DIRECTIONS FOR THIS TASK:
Set down the data again word for word. Skip any pictures.

DATA UNDER STUDY:

______

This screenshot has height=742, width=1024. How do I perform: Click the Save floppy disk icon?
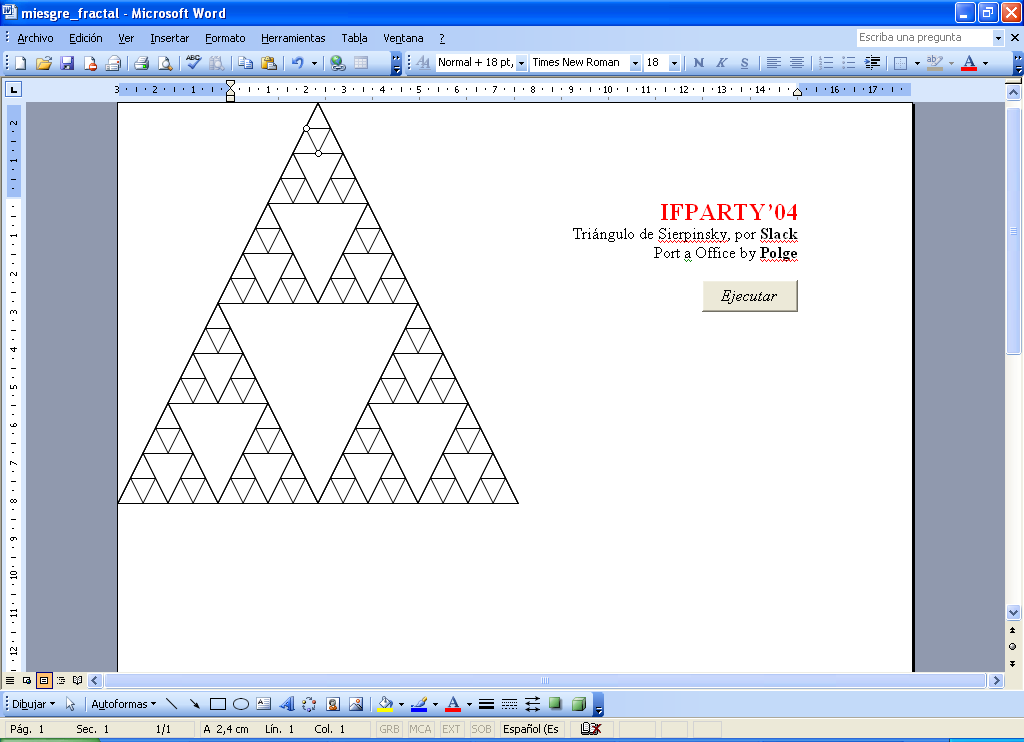click(x=67, y=63)
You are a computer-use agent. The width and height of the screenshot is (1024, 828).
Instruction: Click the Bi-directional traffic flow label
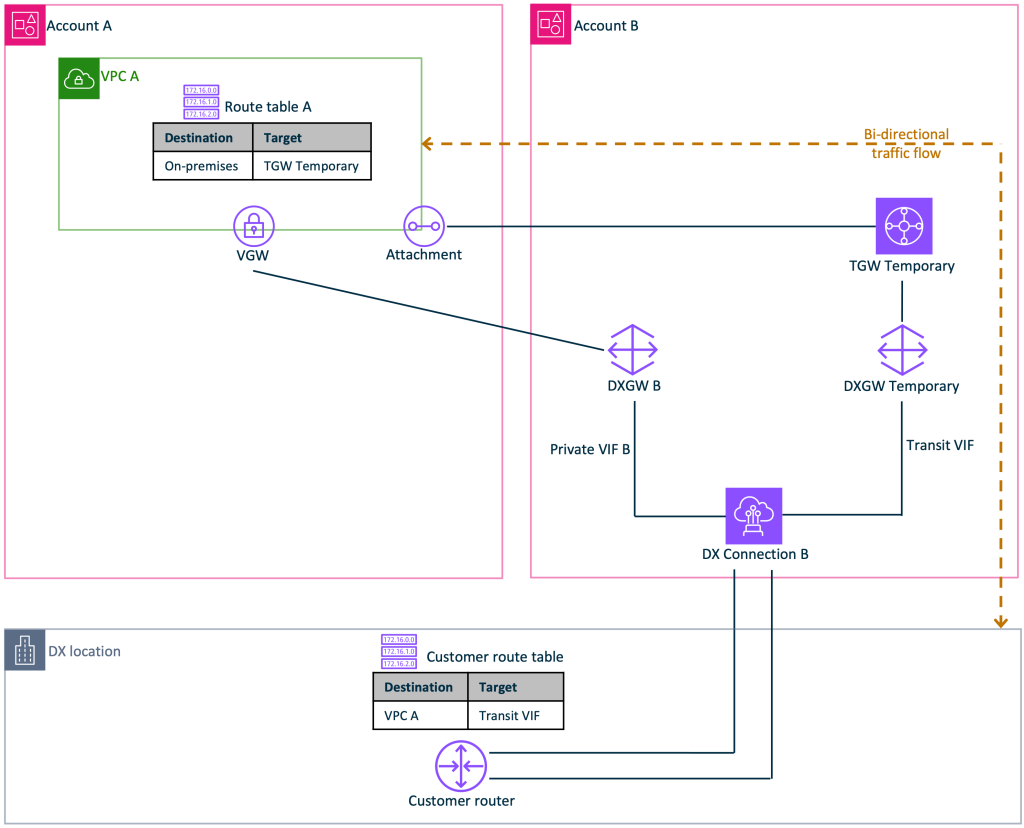pos(905,141)
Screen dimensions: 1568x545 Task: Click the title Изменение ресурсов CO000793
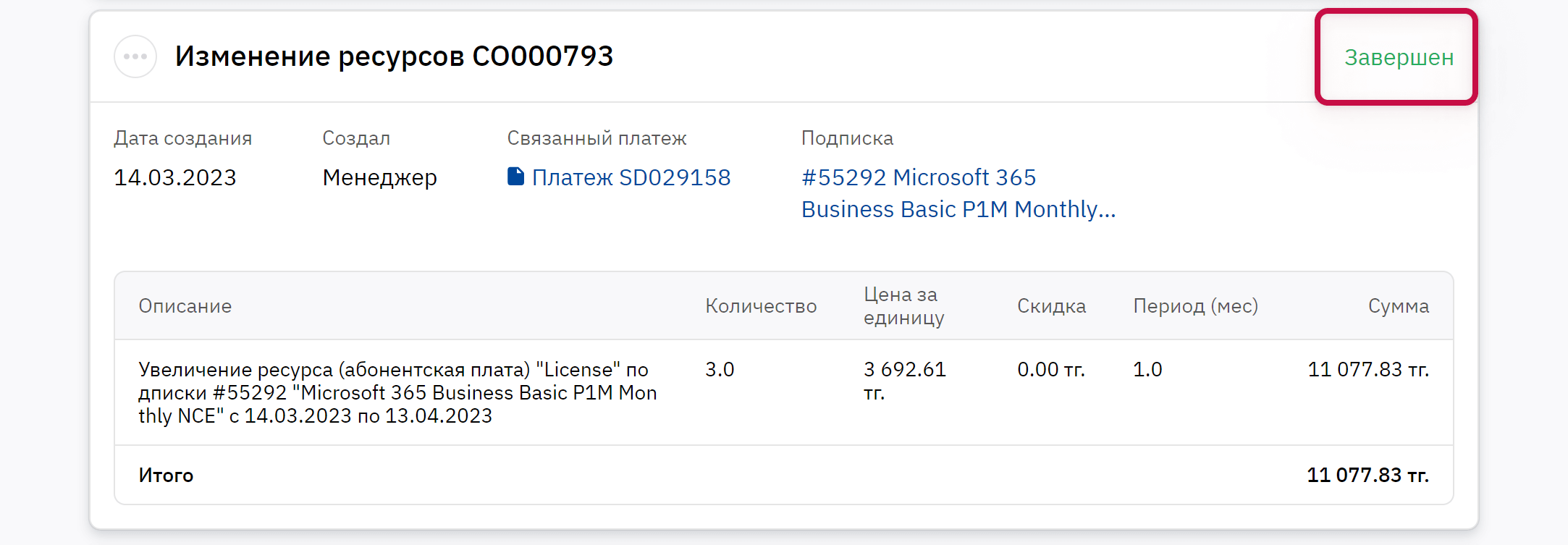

______

ANSWER FOR THE TASK:
This screenshot has height=742, width=1024. How do I perform: Click the Save floppy disk icon?
click(x=67, y=63)
You are a computer-use agent. The width and height of the screenshot is (1024, 828).
Instruction: Click the Bi-directional traffic flow label
pos(905,141)
Screen dimensions: 1568x545 Task: Click the title Изменение ресурсов CO000793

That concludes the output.